Differentiation (mini)

Pablo Winant

Main approaches

Often our models involve complex sets of equations that we have to differentiate.

There are several approaches

  1. Manual
  2. Finite Differences
  3. Symbolic Differentiation
  4. Automatic Differentiation

Manual Differentiation

  • Trick:
    • never use \(\frac{d}{dx} \frac{u(x)}{v(x)} = \frac{u'(x)v(x)-u(x)v'(x)}{v(x)^2}\)
      • too error prone
    • use instead \[\frac{d}{dx} {u(x)v(x)} = {u'(x)v(x)+u(x)v'(x)}\] and \[\frac{d}{dx} \frac{1}{u(x)} = -\frac{u^{\prime}}{u(x)^2}\]
  • You can get easier calculations (in some cases) by using log-deviation rules

Finite Differences

  • Choose small \(\epsilon>0\), typically \(\sqrt{ \textit{machine eps}}\)
    • check eps()
  • Forward Difference scheme:
    • \(f'(x) \approx \frac{f(x+\epsilon) - f(x)}{\epsilon}\)
    • precision: \(O(\epsilon)\)
    • bonus: if \(f(x+\epsilon)\) can compute \(f(x)-f(x-\epsilon)\) instead (Backward)
  • Central Difference scheme:
    • Finite \(f'(x) \approx \frac{f(x+\epsilon) - f(x-\epsilon)}{2\epsilon}\)
    • average of forward and backward
    • precision: \(O(\epsilon^2)\)

Two packages FiniteDiff and FiniteDifferences.

Example:

using FiniteDiff

g(x) = [x[1]^2 x[2]^3]
FiniteDiff.finite_difference_jacobian(g, [0.1, 0.2])

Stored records
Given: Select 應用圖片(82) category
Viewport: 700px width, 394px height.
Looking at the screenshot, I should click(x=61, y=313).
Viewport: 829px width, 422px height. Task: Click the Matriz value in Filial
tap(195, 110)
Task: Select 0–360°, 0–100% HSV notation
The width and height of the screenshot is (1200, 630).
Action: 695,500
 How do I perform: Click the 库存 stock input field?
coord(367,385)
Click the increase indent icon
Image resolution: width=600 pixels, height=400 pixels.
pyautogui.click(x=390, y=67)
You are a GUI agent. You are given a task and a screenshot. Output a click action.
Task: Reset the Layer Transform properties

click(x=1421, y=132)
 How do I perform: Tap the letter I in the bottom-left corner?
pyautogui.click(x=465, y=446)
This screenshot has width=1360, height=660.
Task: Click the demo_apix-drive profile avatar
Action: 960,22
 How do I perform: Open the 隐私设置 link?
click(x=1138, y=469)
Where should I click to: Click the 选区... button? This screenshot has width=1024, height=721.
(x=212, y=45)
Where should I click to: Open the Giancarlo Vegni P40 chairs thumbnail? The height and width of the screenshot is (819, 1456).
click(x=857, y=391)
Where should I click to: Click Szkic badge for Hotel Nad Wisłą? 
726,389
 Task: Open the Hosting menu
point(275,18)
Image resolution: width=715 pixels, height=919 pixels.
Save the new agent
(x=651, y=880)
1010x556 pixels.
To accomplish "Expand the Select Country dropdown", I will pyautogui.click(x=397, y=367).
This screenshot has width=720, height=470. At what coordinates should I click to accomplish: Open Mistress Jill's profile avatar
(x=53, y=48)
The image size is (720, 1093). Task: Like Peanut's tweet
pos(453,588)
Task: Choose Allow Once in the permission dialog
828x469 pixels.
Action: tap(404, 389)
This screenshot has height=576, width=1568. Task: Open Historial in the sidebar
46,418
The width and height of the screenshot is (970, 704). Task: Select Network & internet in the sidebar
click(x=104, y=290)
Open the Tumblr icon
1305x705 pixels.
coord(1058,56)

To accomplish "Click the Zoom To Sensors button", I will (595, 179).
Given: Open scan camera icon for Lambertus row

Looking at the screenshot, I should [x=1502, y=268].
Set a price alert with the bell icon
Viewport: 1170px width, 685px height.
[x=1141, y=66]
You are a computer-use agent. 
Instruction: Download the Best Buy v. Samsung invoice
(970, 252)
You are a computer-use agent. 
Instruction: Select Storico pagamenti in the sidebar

**Challenge 1**
Why do the differentiation notes say never to use the quotient rule, and what do they recommend in its place?
**Challenge 2**
Write the next part of the differentiation notes, picking up after the FiniteDiff example.

**Exercise response 1**
The notes call the quotient rule too error prone. In its place they recommend the product rule, (uv)' = u'v + uv', combined with the rule for the derivative of a reciprocal, (1/u)' = -u'/u².

**Exercise response 2**
Finite Differences: Higher order

  • Central formula:

\[ \begin{aligned} f''(x) & \approx & \frac{f'(x)-f'(x-\epsilon)}{\epsilon} \approx \frac{(f(x+\epsilon))-f(x))-(f(x)-f(x-\epsilon))}{\epsilon^2} \\ & = & \frac{f(x+\epsilon)-2f(x)+f(x-\epsilon)}{\epsilon^2} \end{aligned} \] - precision: \(o(\epsilon)\) - Generalizes to higher order but becomes more and more innacurate

Symbolic Differentiation

  • manipulate the tree of algebraic expressions
    • implements various simplification rules
  • requires mathematical expression
  • can produce mathematical insights
  • sometimes inaccurate:
    • cf: \(\left(\frac{1+u(x)}{1+v(x)}\right)^{100}\)

Two main libraries:

  • SymEngine.jl
    • fast symbolic calculation
    • mature C++ engine
  • Symbolics.jl:
    • pure julia
    • finite difference
    • symbolic calculation

Example using Symbolics:

using Symbolics
@variables a x b y
eq = a*sin(x) + b*cos(y)
Symbolics.derivative(eq, x)

Automatic Differentiation

Automatic Differentiation

  • does not provide mathematical insights but solves the other problems

  • can differentiate any piece of code

  • two flavours

    • forward accumulation
    • reverse accumulation

Automatic source code rewrite

Consider this simple function

function f(x::Number)

    a = x + 1
    b = x^2
    c = sin(a) 
    d = c + b

    return d

end

We can rewrite the code as follows:

function f(x::Number)

    # x is an argument
    x_dx = 1.0

    a = x + 1
    a_dx = x_dx

    b = x^2
    b_dx = 2*x*x_dx

    c = sin(a)
    c_x = cos(a)*a_dx

    d = c + b
    d_x = c_dx + b_dx

    return (d, d_x)
end

Dual numbers: operator overloading

Instead of rewriting source code, we can use dual numbers to perform exactly the same calculations.

struct DN<:Number
    x::Float64
    dx::Float64
end

+(a::DN,b::DN) = DN(a.x+b.x, a.dx+b.dx)
-(a::DN,b::DN) = DN(a.x-b.x, a.dx-b.dx)
*(a::DN,b::DN) = DN(a.x*b.x, a.x*b.dx+a.dx*b.x)
/(a::DN,b::DN) = DN(a.x/b.x, (a.dx*b.x-a.x*b.dx)/b.dx^2)

...

Try it on function f What do we miss ?

Dual numbers

This approach (and automatic differentiation in general) is compatible with control flow operations (if, while, …)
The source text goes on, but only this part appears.